On this day in 1964, three civil rights activists--Andrew Goodman, James Chaney, and Michael Schwerner—were in Mississippi to help register black voters during “Freedom Summer.” When they went to investigate the burning of a black church, they were arrested on trumped-up charges, beaten, and released by the police into the hands of the Ku Klux Klan, who murdered them. Only under extensive pressure from civil rights proponents was there a grand jury opened and were charges brought. Of eighteen men arrested, only seven were convicted and of those, no one served more than six years.
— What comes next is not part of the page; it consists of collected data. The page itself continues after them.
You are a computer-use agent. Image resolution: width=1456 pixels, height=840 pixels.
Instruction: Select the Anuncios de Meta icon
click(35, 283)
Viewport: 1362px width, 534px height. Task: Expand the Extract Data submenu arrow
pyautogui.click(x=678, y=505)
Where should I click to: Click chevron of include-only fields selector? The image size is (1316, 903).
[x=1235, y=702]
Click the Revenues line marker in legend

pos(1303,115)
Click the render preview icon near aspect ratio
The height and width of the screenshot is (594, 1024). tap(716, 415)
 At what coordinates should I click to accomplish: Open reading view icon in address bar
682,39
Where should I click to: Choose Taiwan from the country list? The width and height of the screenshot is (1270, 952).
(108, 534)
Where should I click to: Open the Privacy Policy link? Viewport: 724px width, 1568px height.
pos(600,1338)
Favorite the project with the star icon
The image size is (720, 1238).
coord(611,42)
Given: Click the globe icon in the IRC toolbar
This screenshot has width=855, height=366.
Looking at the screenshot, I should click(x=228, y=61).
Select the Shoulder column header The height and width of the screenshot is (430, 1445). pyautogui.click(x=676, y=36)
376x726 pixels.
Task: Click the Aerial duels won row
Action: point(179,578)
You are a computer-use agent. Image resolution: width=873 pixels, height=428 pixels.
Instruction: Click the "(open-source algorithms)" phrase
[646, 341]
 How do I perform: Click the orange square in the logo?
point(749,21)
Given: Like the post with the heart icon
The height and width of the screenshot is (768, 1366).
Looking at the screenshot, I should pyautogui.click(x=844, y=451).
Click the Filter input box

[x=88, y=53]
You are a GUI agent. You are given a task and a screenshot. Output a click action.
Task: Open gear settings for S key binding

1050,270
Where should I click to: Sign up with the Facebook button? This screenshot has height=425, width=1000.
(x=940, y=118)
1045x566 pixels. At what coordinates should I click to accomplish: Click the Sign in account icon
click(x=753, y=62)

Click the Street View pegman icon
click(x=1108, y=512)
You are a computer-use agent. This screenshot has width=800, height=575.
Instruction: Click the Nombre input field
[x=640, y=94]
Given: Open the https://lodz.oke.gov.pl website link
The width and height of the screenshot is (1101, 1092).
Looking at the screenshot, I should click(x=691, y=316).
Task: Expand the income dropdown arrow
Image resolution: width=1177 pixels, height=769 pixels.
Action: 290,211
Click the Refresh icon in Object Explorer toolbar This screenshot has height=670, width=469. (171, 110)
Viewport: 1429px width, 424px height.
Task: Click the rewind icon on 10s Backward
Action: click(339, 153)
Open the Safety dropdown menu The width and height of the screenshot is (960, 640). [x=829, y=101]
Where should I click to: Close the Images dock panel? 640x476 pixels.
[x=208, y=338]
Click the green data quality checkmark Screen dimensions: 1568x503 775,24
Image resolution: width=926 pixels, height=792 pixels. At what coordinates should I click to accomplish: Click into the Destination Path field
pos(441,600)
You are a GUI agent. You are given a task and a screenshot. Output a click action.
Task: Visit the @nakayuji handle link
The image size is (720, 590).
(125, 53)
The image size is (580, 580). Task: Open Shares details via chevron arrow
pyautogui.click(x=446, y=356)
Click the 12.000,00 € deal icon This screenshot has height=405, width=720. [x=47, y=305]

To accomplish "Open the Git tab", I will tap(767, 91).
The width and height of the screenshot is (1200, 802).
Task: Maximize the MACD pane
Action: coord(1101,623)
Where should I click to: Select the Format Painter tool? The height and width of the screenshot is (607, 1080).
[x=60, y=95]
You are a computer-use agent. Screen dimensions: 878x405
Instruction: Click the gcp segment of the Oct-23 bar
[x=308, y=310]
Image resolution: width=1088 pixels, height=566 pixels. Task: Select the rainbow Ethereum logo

The instigating KKK leader who arranged and oversaw the murders got off because of a hung jury of 11 to 1, with one woman refusing to hand down a guilty verdict because the defendant was a preacher and she could not convict a preacher.
Fast forward 41 years:
On this very same day, June 21, in 2005, the KKK leader was finally found guilty of manslaughter, only after Jerry Mitchell, an investigative reporter who wrote extensively about the case, found new evidence and new interest in the murders. At the age of 80 the convicted defendant was given 60 years—20 years for each life he helped take. Only weeks after beginning his prison term, he claimed and convinced a judge that he had lost the use of his right hand and was permanently confined to a wheelchair and he was released on bond. But once out, witnesses saw him walking around fine and using his right side without any problem. Finally, in August two years later, the Mississippi Supreme Court affirmed his conviction and he returned to prison. The convict appealed for a new trial, and was denied. He also tried to sue the FBI for using an informant and coercing witnesses. The case was dismissed. He continues today, at age 91, to serve in the Mississippi prison system.
The lost lives of James Chaney, Andrew Goodman, and Michael Schwerner brought greater national attention to civil rights at a time when we were at a tipping point. Those three men helped make our country become a better nation. In honor of them, their bravery, their tenacity, and their sacrifice, may we continue to remember their examples and treat every single person we see with dignity and respect.